Coriolanus enters Aufidius's residence while the Volscian is hosting a feast. He argues with the servants, who question his presence. Aufidius enters and does not recognize Coriolanus, who eventually reveals himself. After Coriolanus explains who he is, he tells Aufidius of how Rome has banished him. He tells that he has lost his love for the city and regrets the hatred he once had for Aufidius and the "tuns of blood out of thy country's breast" he has spilled. He expresses his desire to side with the Volscians against Rome. Aufidius is moved by Coriolanus's words and says his joy is like ash wood that "hath broke / And scarred the moon with splinters." He declares himself more thrilled to have his former enemy before him than he was to see his bride on their wedding night. After they exit, a few serving men share the news of Coriolanus's alliance with the Volscians, which renews their hopes of victory over Rome.

Analysis

This scene is a major turning point. Coriolanus's disdain for the Roman citizens has now been channeled into an assault against them. The blood he was willing to shed for his country seems unimportant: rather, so long as he as at war, it doesn't seem to matter much with whom. The scene also reveals Coriolanus and Aufidius to be one of a kind: although their ambitions are great, their loyalties—and sworn hatreds—seem to be fairly shallow.

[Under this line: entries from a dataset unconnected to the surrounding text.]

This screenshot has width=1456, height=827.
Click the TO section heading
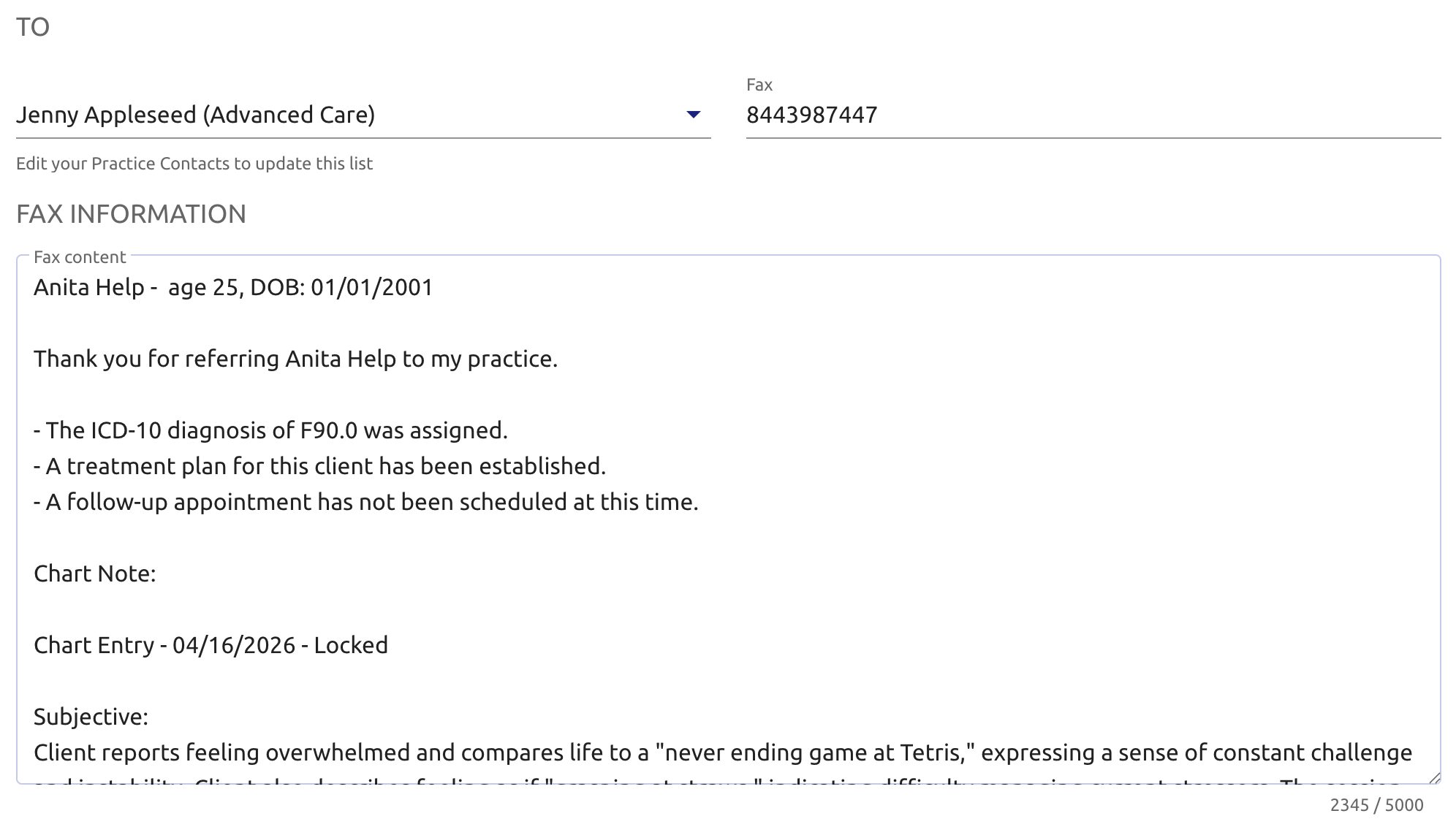(x=33, y=27)
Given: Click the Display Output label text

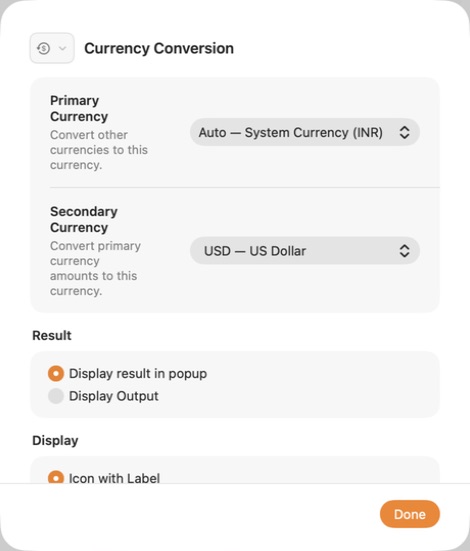Looking at the screenshot, I should point(114,396).
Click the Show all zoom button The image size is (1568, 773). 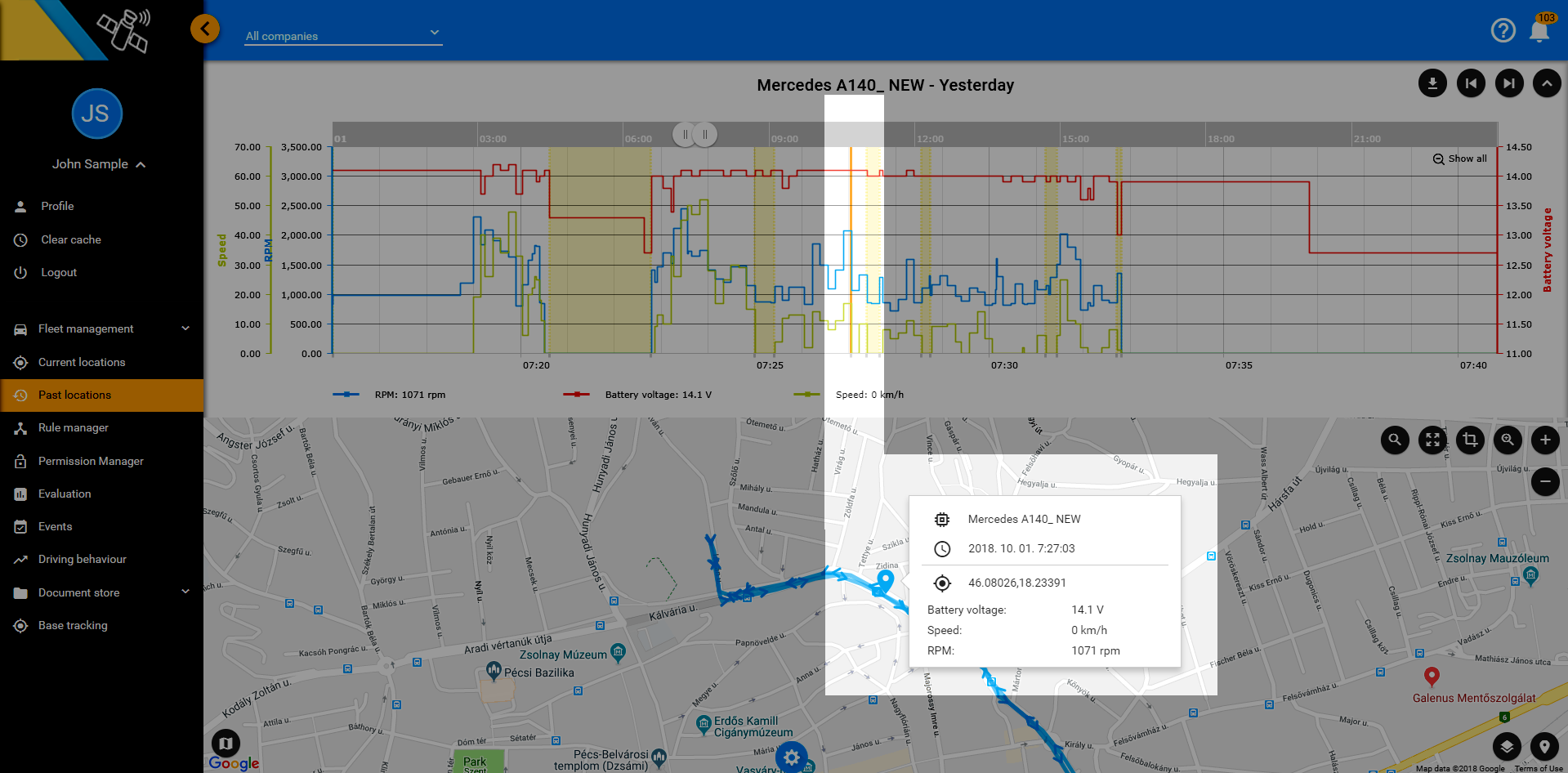click(1459, 159)
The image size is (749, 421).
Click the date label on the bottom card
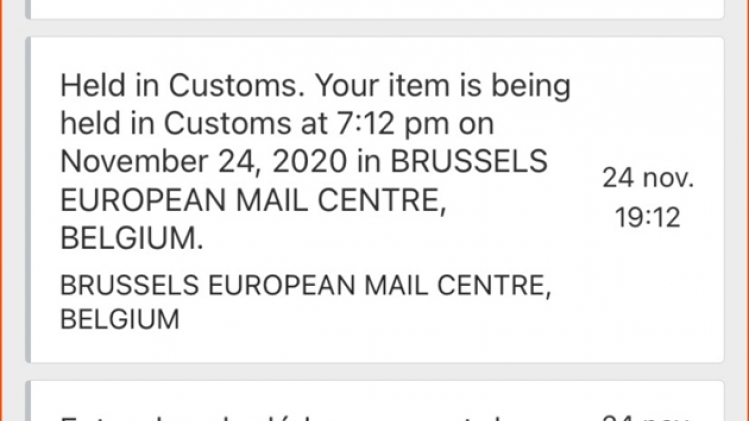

Coriolanus refers to the blood Rome has shed in conflict with the Volscians. He uses wounding as a symbol of sacrifice to argue he is sorrowful for it and now wishes to side with his previous enemy. Coriolanus's ambivalence with wounds and blood creates uncertainty regarding his motives and values. However, one possible interpretation is that Coriolanus will do or say anything that suits his aims at the moment. He may well be a Machiavellian character who justifies any means to reach an end. The term is derived from the Renaissance author and statesman Niccolò Machiavelli (1469–1527). He promoted ruthless win-at-all-cost tactics in his book The Prince. But whether or not he is sincere in this moment, what clearly matters most for Coriolanus is a personal victory over whomever he perceives as an aggressor—not glory for Rome, as he claimed earlier in the text.